◆ EXTRACTED DATA:
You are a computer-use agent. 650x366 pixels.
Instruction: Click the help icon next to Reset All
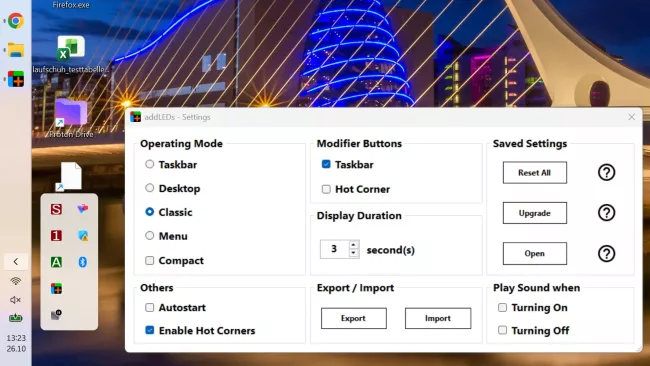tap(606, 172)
* * *
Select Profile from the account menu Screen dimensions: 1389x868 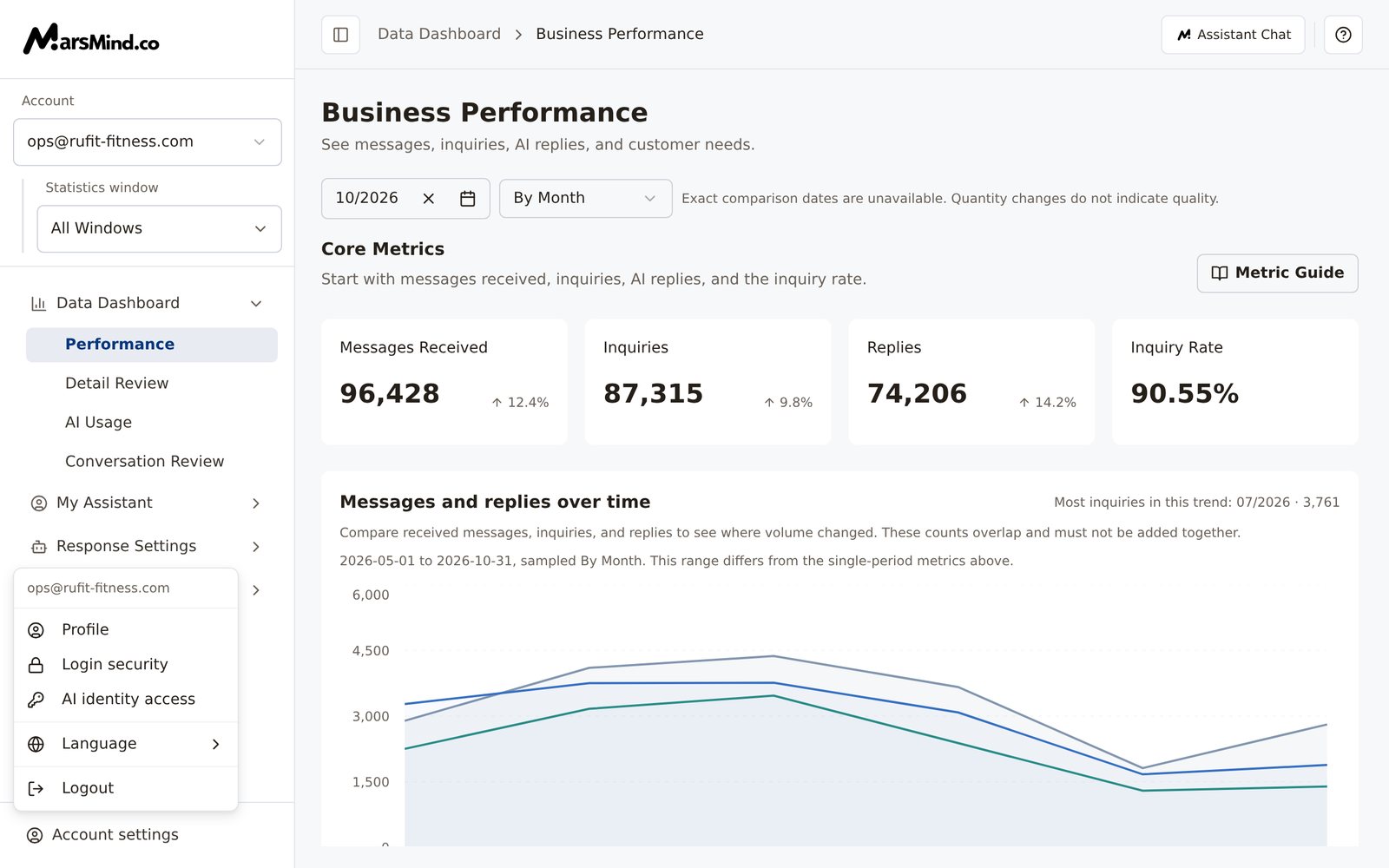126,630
---
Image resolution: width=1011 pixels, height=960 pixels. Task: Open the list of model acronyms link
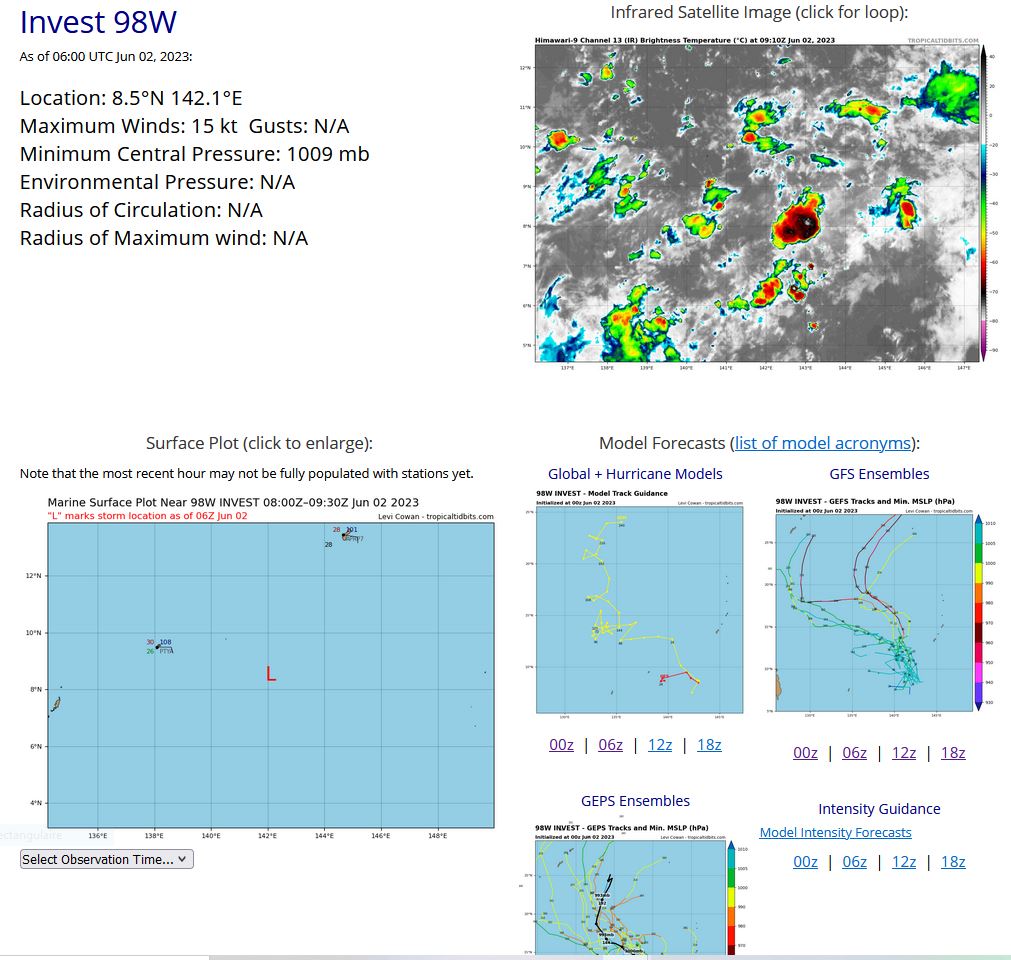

◆ THE PROBLEM:
Throughout the material above, report each line holding the word "pixels".

◆ ANSWER TO THE EXERCISE:
You are a computer-use agent. 650x366 pixels.
Image resolution: width=1011 pixels, height=960 pixels. Task: Open the list of model acronyms link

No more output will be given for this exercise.